Los empleados lo describían como justo, exigente e indescifrable.
Había amasado su fortuna con la remodelación y las adquisiciones estratégicas, el tipo de trabajo que convertía terrenos abandonados en atractivos folletos informativos y viejos ladrillos en lenguaje comprensible para los inversores.
Tenía buen ojo para prever el potencial de las cosas.
Tenía menos habilidad para decidir en qué debía convertirse una vez que hubiera ganado.
Siguió comprando propiedades en el sur de Chicago mucho antes de que eso tuviera mucho sentido desde el punto de vista comercial.
Almacenes reconvertidos, zonas comerciales abandonadas, complejos de apartamentos medio muertos.

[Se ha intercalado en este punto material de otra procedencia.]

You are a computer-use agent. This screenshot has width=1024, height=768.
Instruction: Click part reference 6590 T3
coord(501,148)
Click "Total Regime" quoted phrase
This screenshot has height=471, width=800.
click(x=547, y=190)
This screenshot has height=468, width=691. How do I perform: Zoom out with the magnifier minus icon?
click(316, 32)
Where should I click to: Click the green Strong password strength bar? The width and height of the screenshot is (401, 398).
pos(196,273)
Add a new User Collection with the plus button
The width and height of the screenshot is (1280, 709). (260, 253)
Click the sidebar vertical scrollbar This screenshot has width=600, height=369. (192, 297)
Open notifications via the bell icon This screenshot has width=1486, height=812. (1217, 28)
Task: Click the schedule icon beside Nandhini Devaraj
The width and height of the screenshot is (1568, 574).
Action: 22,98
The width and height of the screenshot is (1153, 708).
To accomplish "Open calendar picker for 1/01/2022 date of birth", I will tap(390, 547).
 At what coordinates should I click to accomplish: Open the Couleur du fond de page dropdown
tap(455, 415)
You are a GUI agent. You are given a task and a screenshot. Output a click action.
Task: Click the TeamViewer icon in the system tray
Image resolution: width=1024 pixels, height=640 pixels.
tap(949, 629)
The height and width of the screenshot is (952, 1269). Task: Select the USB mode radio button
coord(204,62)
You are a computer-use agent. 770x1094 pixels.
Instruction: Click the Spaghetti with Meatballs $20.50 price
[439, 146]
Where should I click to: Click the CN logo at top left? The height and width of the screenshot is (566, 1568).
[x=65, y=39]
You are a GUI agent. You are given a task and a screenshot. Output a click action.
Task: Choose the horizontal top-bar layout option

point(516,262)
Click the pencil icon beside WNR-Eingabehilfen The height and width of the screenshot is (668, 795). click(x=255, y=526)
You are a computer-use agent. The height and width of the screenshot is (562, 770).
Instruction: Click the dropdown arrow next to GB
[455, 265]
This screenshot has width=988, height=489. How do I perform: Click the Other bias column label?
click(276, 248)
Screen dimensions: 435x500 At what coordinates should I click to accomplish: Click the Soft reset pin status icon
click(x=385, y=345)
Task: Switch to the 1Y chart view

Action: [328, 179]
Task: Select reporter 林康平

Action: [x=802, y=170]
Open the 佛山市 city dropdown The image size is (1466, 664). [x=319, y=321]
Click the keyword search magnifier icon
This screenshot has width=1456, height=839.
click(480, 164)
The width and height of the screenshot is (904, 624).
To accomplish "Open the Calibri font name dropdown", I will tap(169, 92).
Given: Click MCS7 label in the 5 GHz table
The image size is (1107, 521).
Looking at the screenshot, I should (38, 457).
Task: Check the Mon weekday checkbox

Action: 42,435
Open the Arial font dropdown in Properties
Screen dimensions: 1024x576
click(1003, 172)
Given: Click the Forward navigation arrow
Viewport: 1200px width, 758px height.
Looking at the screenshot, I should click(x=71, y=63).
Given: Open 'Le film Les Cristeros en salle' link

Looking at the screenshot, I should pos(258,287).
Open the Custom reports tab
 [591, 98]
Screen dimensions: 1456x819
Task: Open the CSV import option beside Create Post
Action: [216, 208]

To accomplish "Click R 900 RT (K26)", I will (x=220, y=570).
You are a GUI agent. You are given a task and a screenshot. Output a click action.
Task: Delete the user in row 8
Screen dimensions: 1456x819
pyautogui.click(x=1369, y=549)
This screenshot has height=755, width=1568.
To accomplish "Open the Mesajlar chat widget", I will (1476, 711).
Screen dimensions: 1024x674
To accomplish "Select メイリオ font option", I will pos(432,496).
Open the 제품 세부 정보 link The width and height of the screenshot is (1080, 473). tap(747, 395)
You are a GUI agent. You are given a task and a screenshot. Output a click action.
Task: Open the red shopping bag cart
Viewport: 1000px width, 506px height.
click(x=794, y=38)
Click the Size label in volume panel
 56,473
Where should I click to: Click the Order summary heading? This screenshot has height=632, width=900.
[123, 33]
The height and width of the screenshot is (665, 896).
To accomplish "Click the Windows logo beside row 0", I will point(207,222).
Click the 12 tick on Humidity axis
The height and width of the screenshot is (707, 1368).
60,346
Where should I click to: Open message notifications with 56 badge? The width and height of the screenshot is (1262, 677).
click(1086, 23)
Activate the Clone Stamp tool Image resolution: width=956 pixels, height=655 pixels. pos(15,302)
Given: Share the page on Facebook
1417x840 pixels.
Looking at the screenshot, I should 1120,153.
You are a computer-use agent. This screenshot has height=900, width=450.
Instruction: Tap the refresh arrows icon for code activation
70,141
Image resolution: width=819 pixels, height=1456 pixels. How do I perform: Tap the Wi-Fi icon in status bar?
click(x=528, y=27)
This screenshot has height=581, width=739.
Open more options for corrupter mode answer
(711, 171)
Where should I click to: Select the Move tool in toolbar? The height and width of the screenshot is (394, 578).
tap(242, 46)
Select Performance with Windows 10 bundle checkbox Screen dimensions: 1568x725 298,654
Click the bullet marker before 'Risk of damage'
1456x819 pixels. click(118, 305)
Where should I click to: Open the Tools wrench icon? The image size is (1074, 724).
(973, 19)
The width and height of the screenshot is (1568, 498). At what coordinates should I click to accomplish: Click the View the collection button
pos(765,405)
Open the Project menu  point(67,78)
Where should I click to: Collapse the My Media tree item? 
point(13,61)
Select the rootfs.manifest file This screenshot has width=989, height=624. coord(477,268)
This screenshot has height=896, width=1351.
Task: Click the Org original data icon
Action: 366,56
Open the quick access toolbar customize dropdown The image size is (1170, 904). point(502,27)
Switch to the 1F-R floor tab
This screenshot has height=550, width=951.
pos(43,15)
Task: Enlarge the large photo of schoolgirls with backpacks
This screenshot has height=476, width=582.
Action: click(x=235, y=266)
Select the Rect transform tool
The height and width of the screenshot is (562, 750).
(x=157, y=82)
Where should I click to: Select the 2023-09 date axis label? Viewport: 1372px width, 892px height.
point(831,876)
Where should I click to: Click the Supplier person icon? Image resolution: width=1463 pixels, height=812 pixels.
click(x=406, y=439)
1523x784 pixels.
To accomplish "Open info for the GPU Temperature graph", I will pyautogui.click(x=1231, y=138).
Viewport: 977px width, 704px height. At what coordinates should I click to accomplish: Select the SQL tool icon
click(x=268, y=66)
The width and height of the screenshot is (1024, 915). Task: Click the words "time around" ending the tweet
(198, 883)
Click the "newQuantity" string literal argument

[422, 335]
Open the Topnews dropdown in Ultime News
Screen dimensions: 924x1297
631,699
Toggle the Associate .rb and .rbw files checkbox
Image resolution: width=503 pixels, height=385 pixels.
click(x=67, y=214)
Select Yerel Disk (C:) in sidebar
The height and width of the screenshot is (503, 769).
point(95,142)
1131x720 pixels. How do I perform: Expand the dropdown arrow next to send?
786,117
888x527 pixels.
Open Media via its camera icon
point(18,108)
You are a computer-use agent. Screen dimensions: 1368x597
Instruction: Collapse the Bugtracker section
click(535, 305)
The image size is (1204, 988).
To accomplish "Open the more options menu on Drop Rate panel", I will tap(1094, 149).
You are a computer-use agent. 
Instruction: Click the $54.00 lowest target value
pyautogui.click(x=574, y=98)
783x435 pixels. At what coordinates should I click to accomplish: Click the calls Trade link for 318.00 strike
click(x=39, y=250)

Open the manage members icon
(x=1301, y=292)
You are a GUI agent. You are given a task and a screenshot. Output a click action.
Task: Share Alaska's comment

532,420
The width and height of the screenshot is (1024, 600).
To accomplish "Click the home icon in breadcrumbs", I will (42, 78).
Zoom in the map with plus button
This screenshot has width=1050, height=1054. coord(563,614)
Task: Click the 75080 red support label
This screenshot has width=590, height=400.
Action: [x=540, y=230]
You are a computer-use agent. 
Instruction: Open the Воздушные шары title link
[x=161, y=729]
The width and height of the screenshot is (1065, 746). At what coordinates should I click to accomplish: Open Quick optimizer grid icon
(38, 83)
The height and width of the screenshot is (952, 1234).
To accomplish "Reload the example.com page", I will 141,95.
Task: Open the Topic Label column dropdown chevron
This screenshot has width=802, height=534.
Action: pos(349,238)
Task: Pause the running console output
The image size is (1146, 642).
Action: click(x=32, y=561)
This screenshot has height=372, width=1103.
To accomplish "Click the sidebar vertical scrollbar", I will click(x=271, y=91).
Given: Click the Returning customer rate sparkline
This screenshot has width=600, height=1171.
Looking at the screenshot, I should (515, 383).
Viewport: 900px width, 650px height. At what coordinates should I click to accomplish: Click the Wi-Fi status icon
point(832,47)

Richard lo había tolerado durante años porque los otros negocios de Isaías lo compensaban con creces.
Pero después de que se cerrara el acuerdo con Thompson por doce millones de dólares, Richard entró en la oficina de Isaiah tras la reunión de la junta directiva, cerró la puerta y finalmente dijo lo que todo el equipo ejecutivo había estado insinuando.
¿Hasta cuándo vas a seguir haciéndote esto a ti mismo?
Isaías no levantó la vista del paquete de documentos que tenía delante.
¿Haciendo qué?
«Fingir que esas propiedades son simplemente propiedades».
Richard lo conocía desde hacía once años, tiempo suficiente para comprender cuándo una conversación cobraba más importancia porque Isaías quería que terminara.
Se acercó al escritorio y bajó la voz.
'Se trata de la chica otra vez.'
La mandíbula de Isaías se endureció.
"Cinco años, tres investigadores y media fortuna persiguiendo un nombre", dijo Richard.
'Quizás ella ya pasó página.
Quizás no quiere que la encuentren.
Esa última frase no sentó bien.
Entonces Isaías alzó la vista, y el vacío en su rostro inquietó incluso a Ricardo.